> [Input material]

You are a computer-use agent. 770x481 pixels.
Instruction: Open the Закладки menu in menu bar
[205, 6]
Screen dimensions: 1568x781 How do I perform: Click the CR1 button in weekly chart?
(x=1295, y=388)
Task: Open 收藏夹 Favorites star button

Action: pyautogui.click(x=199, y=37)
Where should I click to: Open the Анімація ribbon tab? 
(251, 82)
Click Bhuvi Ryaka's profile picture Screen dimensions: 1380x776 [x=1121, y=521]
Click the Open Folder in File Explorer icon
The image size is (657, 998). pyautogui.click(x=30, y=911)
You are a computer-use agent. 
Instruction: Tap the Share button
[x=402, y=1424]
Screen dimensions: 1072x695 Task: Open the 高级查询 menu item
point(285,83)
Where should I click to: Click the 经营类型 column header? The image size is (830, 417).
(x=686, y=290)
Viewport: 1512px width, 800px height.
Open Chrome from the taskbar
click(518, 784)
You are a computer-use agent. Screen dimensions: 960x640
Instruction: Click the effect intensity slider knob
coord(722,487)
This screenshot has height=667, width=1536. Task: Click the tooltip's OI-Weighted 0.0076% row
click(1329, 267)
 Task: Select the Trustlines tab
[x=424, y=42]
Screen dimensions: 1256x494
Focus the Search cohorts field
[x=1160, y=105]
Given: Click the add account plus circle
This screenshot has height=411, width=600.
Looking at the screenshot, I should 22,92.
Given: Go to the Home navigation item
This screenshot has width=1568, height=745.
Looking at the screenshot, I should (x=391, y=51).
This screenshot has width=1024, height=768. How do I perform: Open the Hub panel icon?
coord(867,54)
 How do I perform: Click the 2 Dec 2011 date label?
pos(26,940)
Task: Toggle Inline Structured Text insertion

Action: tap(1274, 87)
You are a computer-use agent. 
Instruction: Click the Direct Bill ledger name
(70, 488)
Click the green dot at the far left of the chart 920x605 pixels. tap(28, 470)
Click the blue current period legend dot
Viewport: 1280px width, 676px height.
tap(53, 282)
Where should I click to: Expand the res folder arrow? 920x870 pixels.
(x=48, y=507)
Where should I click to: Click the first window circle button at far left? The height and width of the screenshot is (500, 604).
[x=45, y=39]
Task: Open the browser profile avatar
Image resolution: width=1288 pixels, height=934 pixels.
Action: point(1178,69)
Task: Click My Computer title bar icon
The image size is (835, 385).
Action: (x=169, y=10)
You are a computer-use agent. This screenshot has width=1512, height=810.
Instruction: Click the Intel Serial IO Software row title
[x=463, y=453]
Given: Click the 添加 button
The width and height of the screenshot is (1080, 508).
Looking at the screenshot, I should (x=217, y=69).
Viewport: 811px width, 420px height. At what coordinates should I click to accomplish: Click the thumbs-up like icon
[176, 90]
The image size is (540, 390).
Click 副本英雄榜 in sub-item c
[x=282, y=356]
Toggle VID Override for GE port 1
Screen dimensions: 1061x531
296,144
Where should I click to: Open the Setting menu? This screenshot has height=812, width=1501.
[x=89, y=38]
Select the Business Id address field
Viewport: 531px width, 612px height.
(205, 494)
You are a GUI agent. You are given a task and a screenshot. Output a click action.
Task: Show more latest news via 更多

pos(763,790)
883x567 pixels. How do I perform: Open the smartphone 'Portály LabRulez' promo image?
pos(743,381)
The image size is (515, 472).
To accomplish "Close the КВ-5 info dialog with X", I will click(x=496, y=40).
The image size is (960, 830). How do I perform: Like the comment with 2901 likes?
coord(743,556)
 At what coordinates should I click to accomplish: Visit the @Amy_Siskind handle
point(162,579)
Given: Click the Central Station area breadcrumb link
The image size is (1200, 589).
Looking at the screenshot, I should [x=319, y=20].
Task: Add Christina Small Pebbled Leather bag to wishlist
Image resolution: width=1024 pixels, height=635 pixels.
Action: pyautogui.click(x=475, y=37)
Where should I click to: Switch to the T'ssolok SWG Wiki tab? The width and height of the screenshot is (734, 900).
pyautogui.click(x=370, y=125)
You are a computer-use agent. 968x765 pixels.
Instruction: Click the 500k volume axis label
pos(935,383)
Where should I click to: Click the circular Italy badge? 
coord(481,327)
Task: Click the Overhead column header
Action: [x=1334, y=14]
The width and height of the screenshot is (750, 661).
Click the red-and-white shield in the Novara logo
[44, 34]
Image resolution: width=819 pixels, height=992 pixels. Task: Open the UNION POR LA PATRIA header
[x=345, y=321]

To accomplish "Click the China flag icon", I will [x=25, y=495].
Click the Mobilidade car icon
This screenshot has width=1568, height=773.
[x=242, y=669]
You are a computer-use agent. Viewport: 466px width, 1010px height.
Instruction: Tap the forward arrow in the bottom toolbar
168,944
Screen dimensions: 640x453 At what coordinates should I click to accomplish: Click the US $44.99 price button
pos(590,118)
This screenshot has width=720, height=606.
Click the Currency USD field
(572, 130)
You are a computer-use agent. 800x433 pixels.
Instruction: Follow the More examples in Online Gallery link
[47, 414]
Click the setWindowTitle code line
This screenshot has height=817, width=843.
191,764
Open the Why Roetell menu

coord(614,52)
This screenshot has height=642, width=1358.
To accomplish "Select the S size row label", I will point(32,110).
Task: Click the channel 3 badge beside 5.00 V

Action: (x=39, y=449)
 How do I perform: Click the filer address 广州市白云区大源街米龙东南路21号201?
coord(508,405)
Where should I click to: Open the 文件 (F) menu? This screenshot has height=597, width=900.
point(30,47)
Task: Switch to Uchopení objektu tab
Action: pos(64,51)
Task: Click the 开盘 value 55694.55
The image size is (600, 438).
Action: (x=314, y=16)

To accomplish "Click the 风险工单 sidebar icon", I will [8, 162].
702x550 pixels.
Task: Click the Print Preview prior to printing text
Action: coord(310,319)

> [Task goal]
All lines in the listing above with the string "profile" should be returned.

> [Solution to the exercise]
Click Bhuvi Ryaka's profile picture Screen dimensions: 1380x776 [x=1121, y=521]
Task: Open the browser profile avatar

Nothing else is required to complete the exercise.